Using a conservative clustering resolution (0.2), the integrated UMAP identified 13 clusters of cells (Fig. 1A), allowing visualization of the cellular distribution in 2-dimensional space with respect to experimental dataset (Fig. 1B, Suppl. Fig. 4), time-point (Fig. 1C) and knock-out genotype (Fig. 1D). These UMAPs show some variation that is to be expected with the noted differences in study design, but good overall integration of the datasets.

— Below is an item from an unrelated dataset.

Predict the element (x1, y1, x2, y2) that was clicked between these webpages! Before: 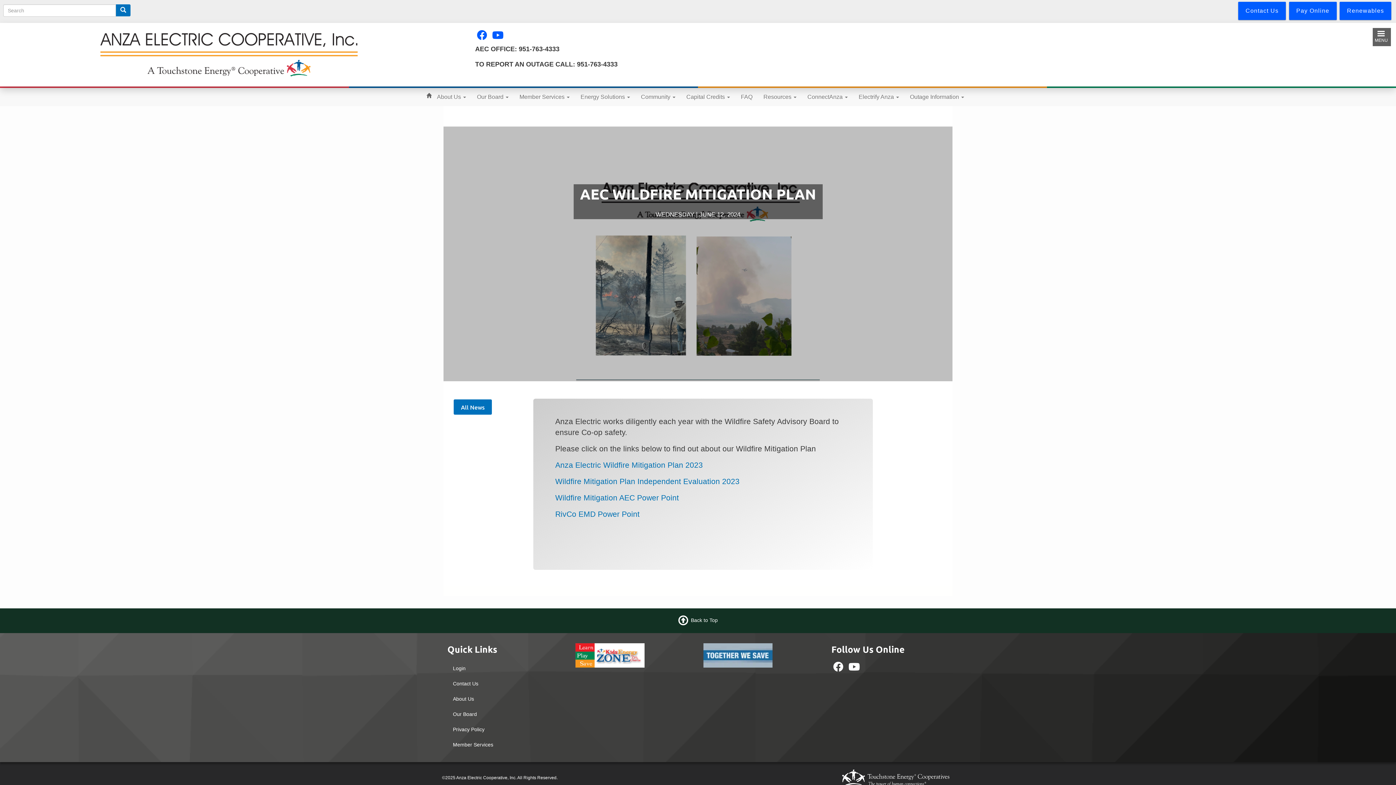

At the chosen clustering resolution, SMC formed three cellular populations, including quiescent differentiated SMC expressing Myh11 and Cnn1, osteochondrogenic “chondromyocytes” (CMC) that express chondrocyte genes such as Col2a1 and Acan, as well as a smooth muscle lineage-traced fibroblast-like “fibromyocyte” phenotype marked by expression of Vcam1 and Tnfrsf11b6,18. The remaining cells within the vessel wall, including endothelial cells (EC) and monocyte/macrophages (Macro) clustered separately, with EC and fibroblasts constituting multiple clusters, as described by several groups19,20. We have shown the expression of canonical/known markers for each cell type and identified the top 3 markers in major cell-type clusters (Fig. 1E and 1F).

Figure 1.

Figure 1.

Integration of scRNAseq datasets using reference-based integration. A) Unsupervised clustering of different transcriptomic datasets using Seurat at resolution 0.2. Data dimensionality reduction and two-dimensional representation is shown by UMAP. Major cell types were annotated manually from the integrated UMAP. B) Dataset distribution of cells over the 2-dimensional UMAP. C) UMAP showing data from different timepoints included in the integrated object. D) UMAP representing gene knockout cells included in the object. E) FeaturePlots showing expression of markers from major cell types. F) DotPlot showing the expression of top three markers from the major cell-type groups, with size of the dot showing percent of cells expressing the markers.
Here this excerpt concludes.